Upon his return in 2002 he won medals at a number of track meets in both the 100 and 200 m, including a personal best-equalling win of 9.98 seconds in the 100 m at Gresham. He again reached the Grand Prix Final but finished last. However, Tim Montgomery and Dwain Chambers who finished first and second later tested positive for banned substances and Miller was upgraded to sixth place. Forming an American team with Jon Drummond, Jason Smoots and Kaaron Conwright for the 2002 IAAF World Cup, Miller anchored the US to victory, setting a championship record of 37.95 seconds. He was ranked #7 in the world in both the 100 m and 200 m that year. The following year he failed to repeat this form, scraping Track and Field News top ten US sprinters list.

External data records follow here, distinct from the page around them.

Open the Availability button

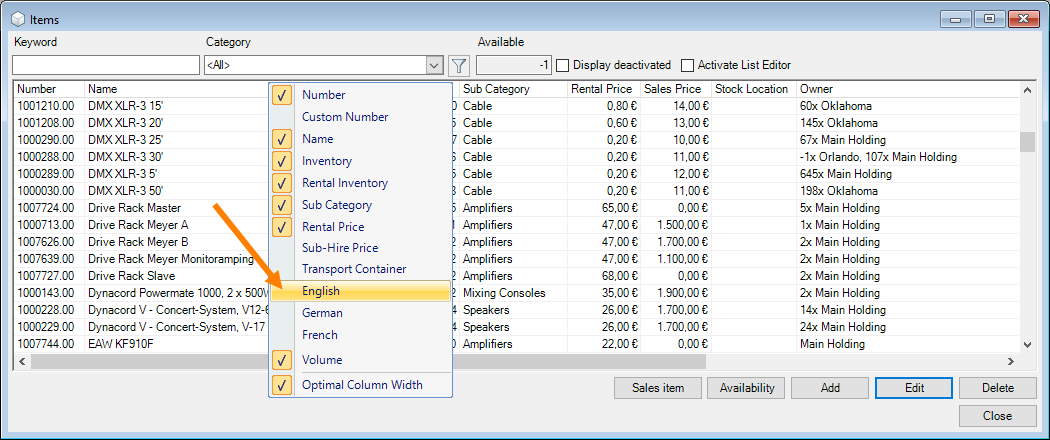(x=746, y=388)
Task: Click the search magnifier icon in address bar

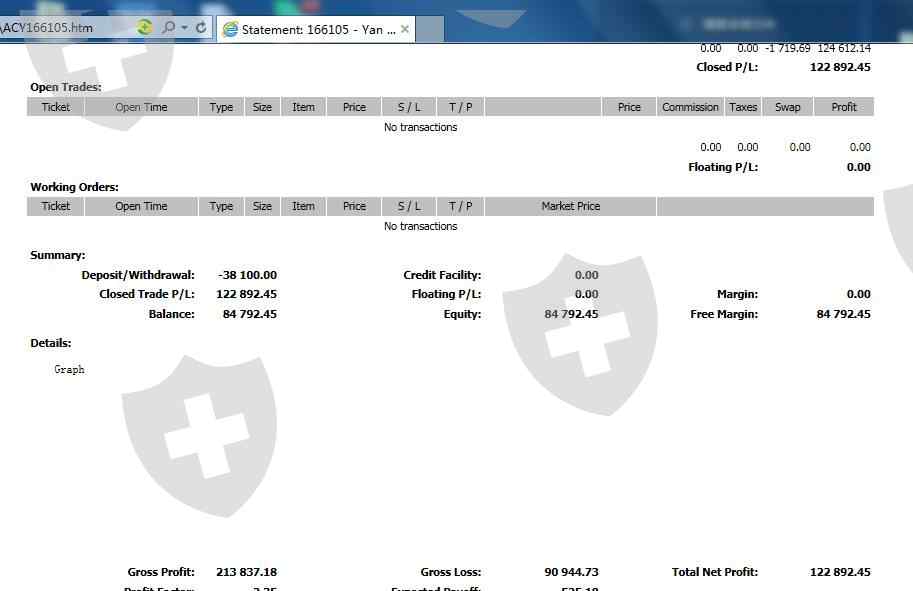Action: 168,28
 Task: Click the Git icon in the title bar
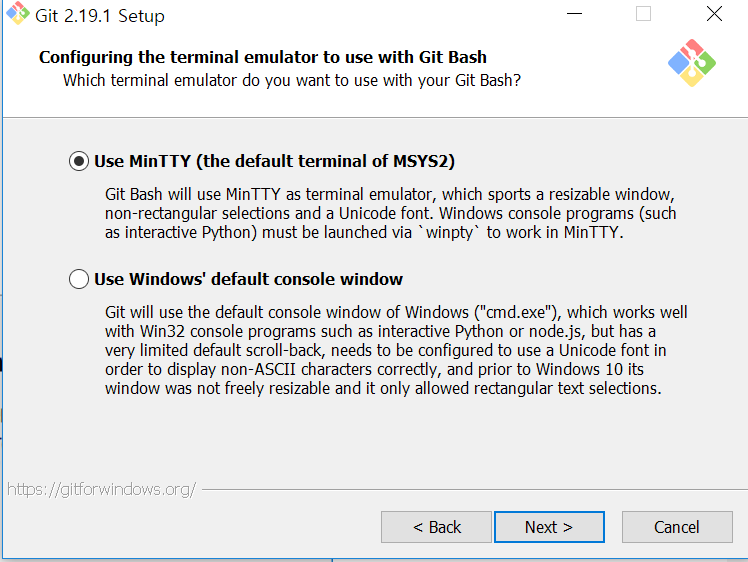tap(18, 13)
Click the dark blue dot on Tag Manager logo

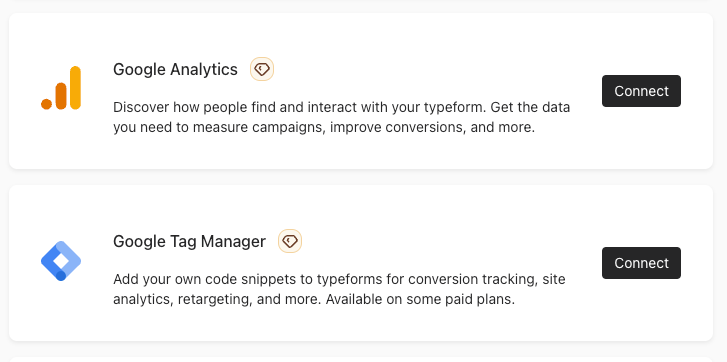[x=61, y=275]
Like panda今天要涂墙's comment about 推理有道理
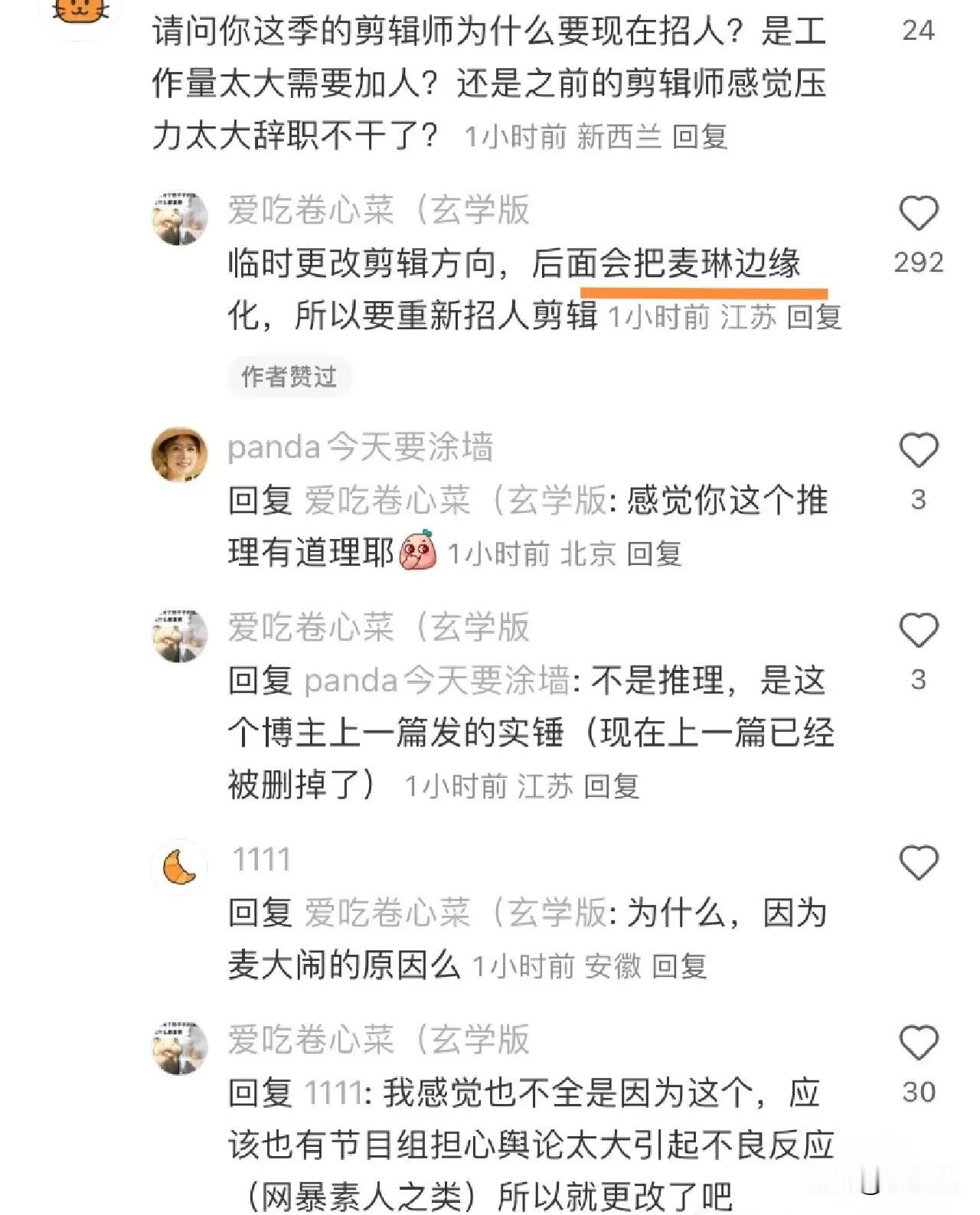This screenshot has height=1215, width=980. (919, 449)
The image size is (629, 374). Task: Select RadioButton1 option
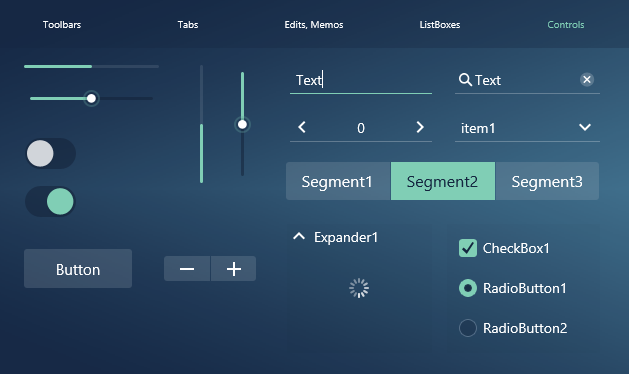468,288
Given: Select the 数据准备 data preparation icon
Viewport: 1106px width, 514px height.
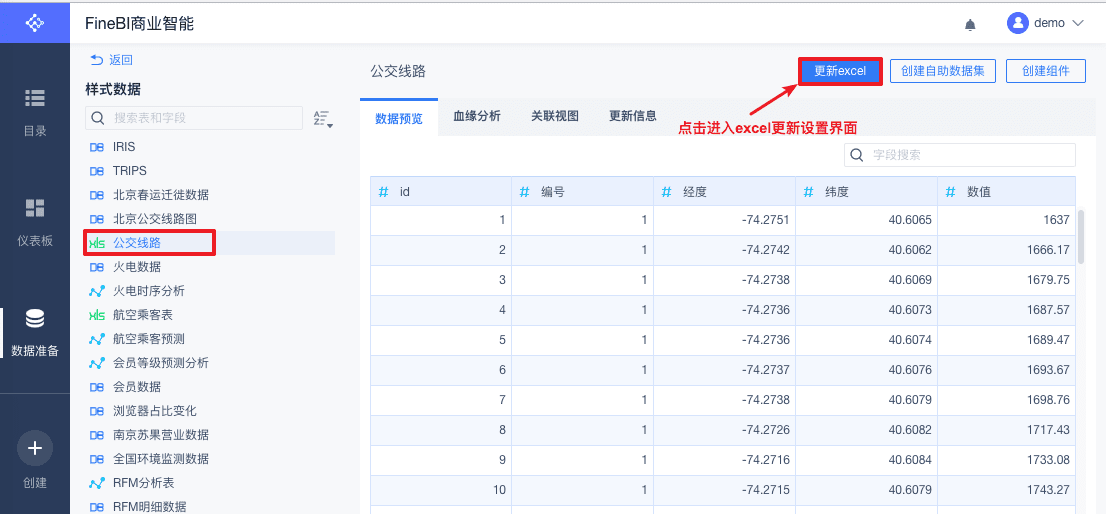Looking at the screenshot, I should click(35, 319).
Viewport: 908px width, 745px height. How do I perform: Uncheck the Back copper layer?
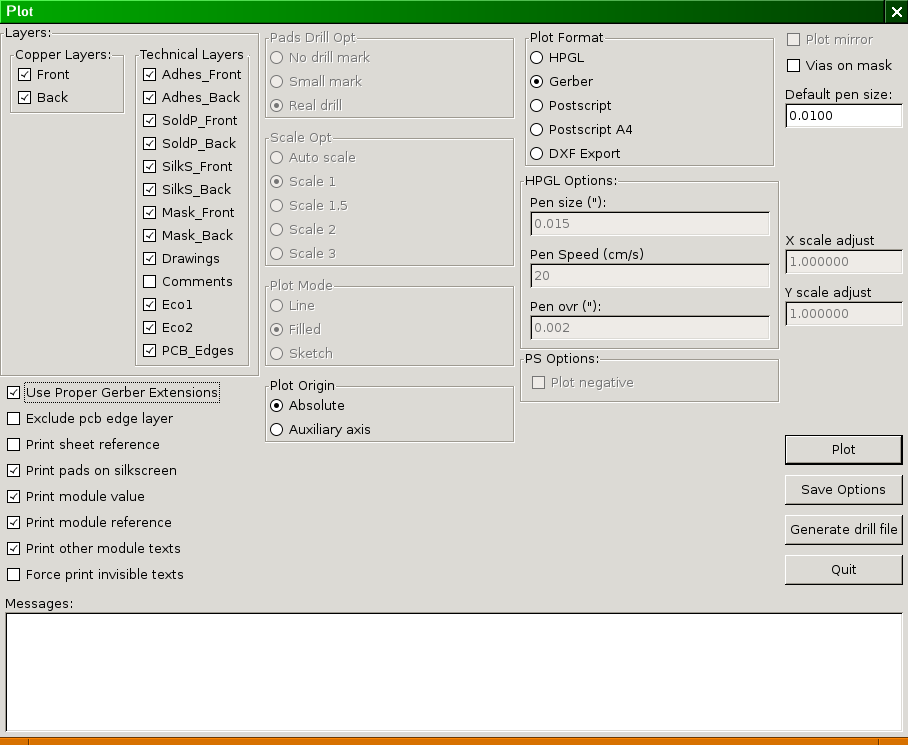(x=25, y=98)
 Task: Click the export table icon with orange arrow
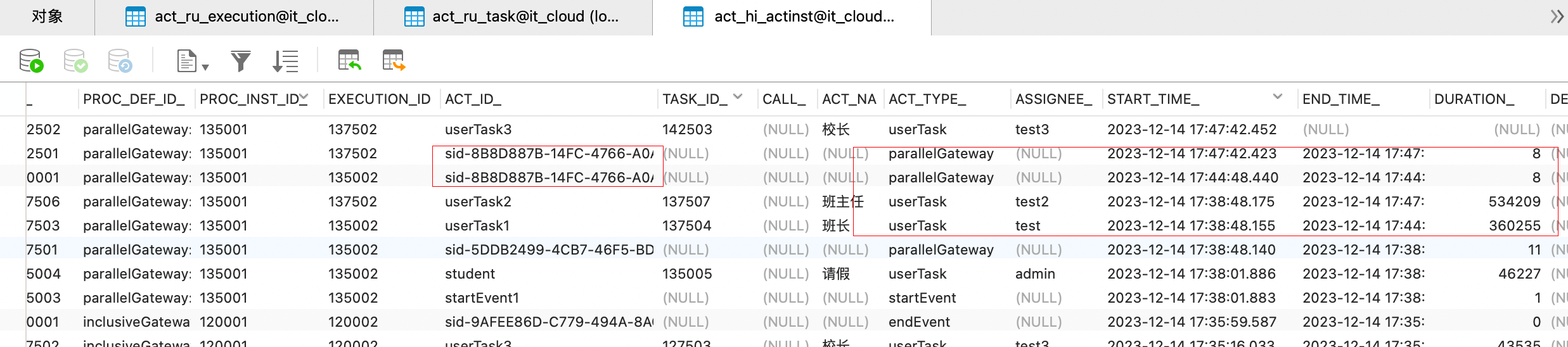click(394, 61)
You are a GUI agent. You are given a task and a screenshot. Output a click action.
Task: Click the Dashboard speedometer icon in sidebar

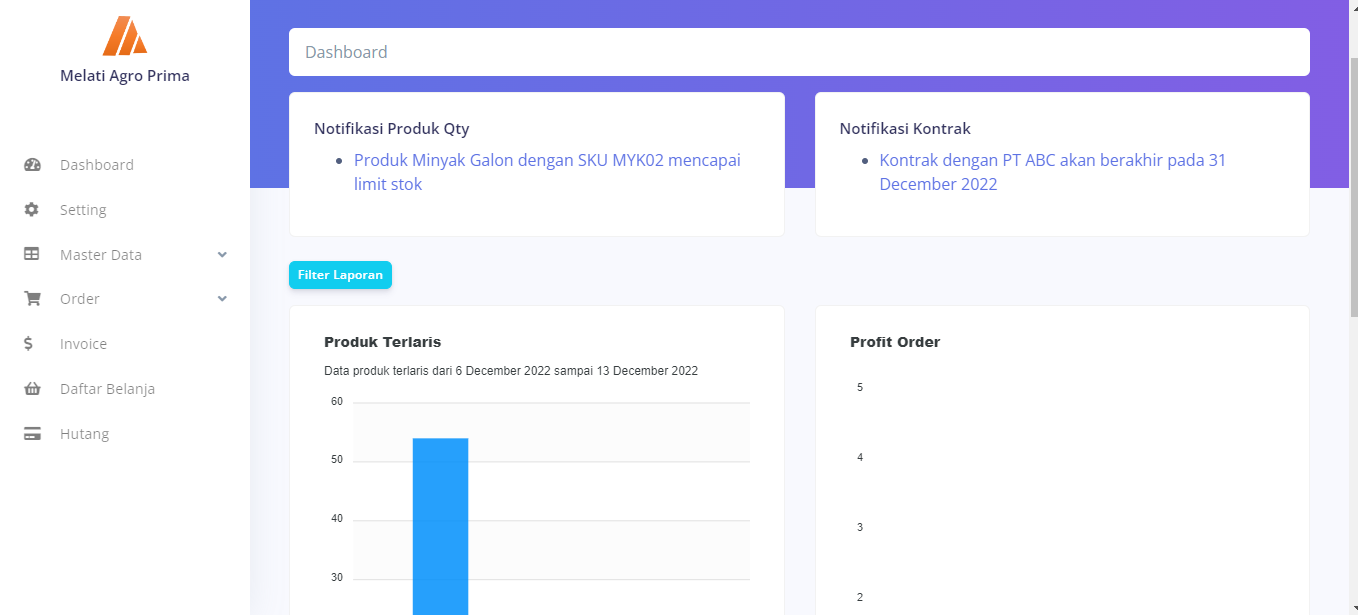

However, he set new personal bests over 50 and 60 meters, with runs of 5.67 seconds and 6.49 seconds respectively. He also won 200 m at the Athletissima Grand Prix, finishing in 20.07 seconds.

He competed at the 2004 World Indoor Championships but failed to make the 200 m final. In the outdoor season, Miller put in a strong performance in the 100 m Olympic Trials in 2004. However, his time of 9.99 seconds was not enough to edge out Maurice Greene, Justin Gatlin or Shawn Crawford. This was the first time that a sprinter had run under ten seconds at the event and not managed to qualify for the Olympics. He was also eliminated in the 200 m event, registering a sub-par 20.68 seconds. His time in the 100 m trials was convincing enough for a place in the 4 x 100 m relay squad, and the team (comprising Miller, Crawford, Greene and Gatlin) went on to finish second in the Olympic finals; resulting in an Olympic silver medal for Miller.

Since the 2004 Olympics, Miller has not attended any major international competitions. However, he regularly competed at track meetings during the 2004–2008 period, running in the 100 and 200 meters, although his times were significantly slower in comparison to his 2004 peak. He competed at the Ponce Grand Prix in May 2009.

==Personal bests==

| Event | Time (seconds) | Venue | Date |
| 50 meters | 5.67 | Liévin, France | February 23, 2003 |
| 55 meters | 6.11 | Gainesville, Florida, United States | January 22, 1999 |
| 60 meters | 6.49 | Ghent, Belgium | February 9, 2003 |
| 100 meters | 9.98 | Durham, North Carolina, United States | June 2, 2000 |
| Portland, Oregon, United States | May 18, 2002 |
| 200 meters | 19.96 | Sacramento, California, United States | June 23, 2000 |

- All information from IAAF Profile.

==Notes==
- Miller remains the only sprinter to have run a legal sub-10 second time and not qualify. At the 2008 Olympic Trials six finalists ran under ten seconds but this was wind-assisted by a 4.1 m/s wind, which is twice the legal limit allowed for valid record runs.